2.13.5 Quadratic Functions, SPM Practice (Paper 2)

Question 9:
Given that the quadratic function f(x) = 2x² – px + p has a minimum value of –18 at x = 1.
(a) Find the values of p and q.
(b) With the value of p and q found in (a), find the values of x, where graph f(x) cuts the x-axis.
(c) Hence, sketch the graph of f(x).

Solution:
(a)
$\begin{array}{l}f\left(x\right)=2x^2-px+q\\ =2\left[x^2-\frac{p}{2}x+\frac{q}{2}\right]\\ =2\left[{\left(x+\frac{-p}{4}\right)}^2-{\left(\frac{-p}{4}\right)}^2+\frac{q}{2}\right]\\ =2\left[{\left(x-\frac{p}{4}\right)}^2-\frac{p^2}{16}+\frac{q}{2}\right]\\ =2{\left(x-\frac{p}{4}\right)}^2-\frac{p^2}{8}+q\end{array}$


$\begin{array}{l}\therefore \frac{p}{4}=1------\left(1\right)\\ \text{and }-\frac{p^2}{8}+q=-18---\left(2\right)\\ \text{From}\left(\text{1}\right),p=4.\\ \text{Substitute }p=4\text{ into }\left(2\right):\\ -\frac{{\left(4\right)}^2}{8}+q=-18\\ -\frac{16}{8}+q=-18\\ q=-18+2\\ =-16\end{array}$


(b)
$\begin{array}{l}f\left(x\right)=2x^2-4x-16\\ f\left(x\right)=0\text{ when it cuts }x\text{-axis}\\ 2x^2-4x-16=0\\ x^2-2x-8=0\\ \left(x-4\right)\left(x+2\right)=0\\ x=4,-2\\ \text{Graph }f\left(x\right)\text{ cuts }x\text{-axis at }x=-2\text{ and }x=4.\end{array}$

(c)

Question 10:
(a) Find the range of values of k if the equation x² – kx + 3k – 5 = 0 does not have real roots.
(b) Show that the quadratic equation hx² – (h + 3)x + 1 = 0 has real and distinc roots for all values of h.

Solution:
(a)
$\begin{array}{l}{x}^2-kx+\left(3k-5\right)=0\\ \text{If the above equation has no real root,}\\ \therefore b^2-4ac<0.\\ k^2-4\left(3k-5\right)<0\\ k^2-12k+20<0\\ \left(k-2\right)\left(k-10\right)<0\end{array}$

Graph function y = (k – 2)(k – 10) cuts the horizontal line at k = 2 and k = 10 when b² – 4ac < 0.

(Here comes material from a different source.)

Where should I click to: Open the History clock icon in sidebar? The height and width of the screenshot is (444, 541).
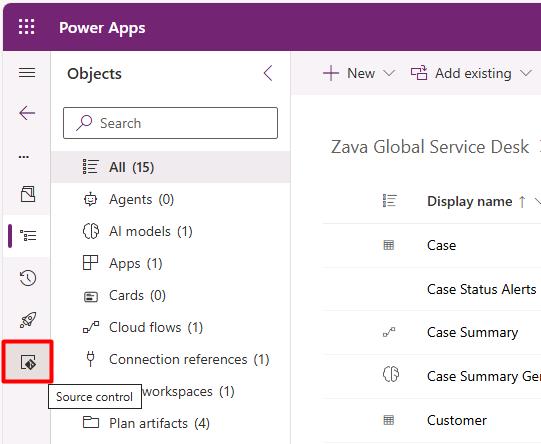[x=28, y=278]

The range of values of k that satisfy the inequality above is 2 < k < 10.


(b)
$\begin{array}{l}h{x}^2-\left(h+3\right)x+1=0\\ b^2-4ac={\left(h+3\right)}^2-4\left(h\right)\left(1\right)\\ =h^2+6h+9-4h\\ =h^2+2h+9\\ ={\left(h+\frac{2}{2}\right)}^2-{\left(\frac{2}{2}\right)}^2+9\\ ={\left(h+1\right)}^2-1+9\\ ={\left(h+1\right)}^2+8\end{array}$

The minimum value of (h + 1) + 8 is 8, a positive value. Therefore, b² – 4ac > 0 for all values of h.
Hence, quadratic equation hx² – (h + 3)x + 1 = 0 has real and distinc roots for all values of h.